(Collected data entries)

※ ※ ※

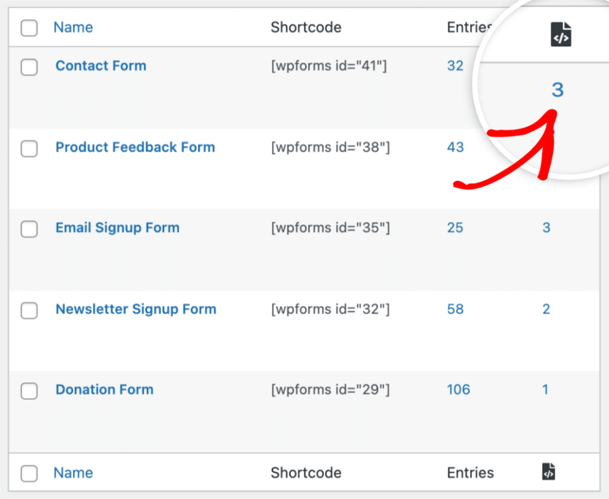Check the Donation Form checkbox
The height and width of the screenshot is (499, 609).
[x=29, y=391]
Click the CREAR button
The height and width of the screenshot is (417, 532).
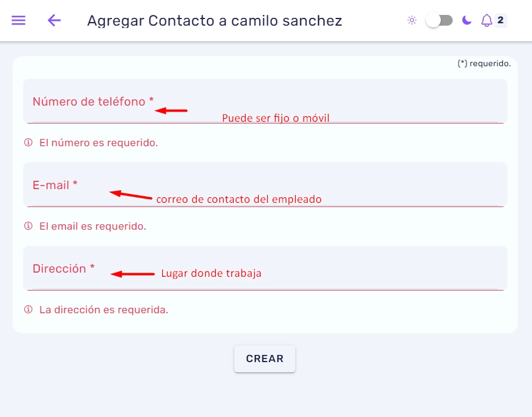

※ ※ ※

▶ _Requirement_
Only the lines from the one holding "Click the CREAR button" through the last line of the records should be output, please, exactly and without any pictures.

▶ _Exercise result_
Click the CREAR button
The height and width of the screenshot is (417, 532).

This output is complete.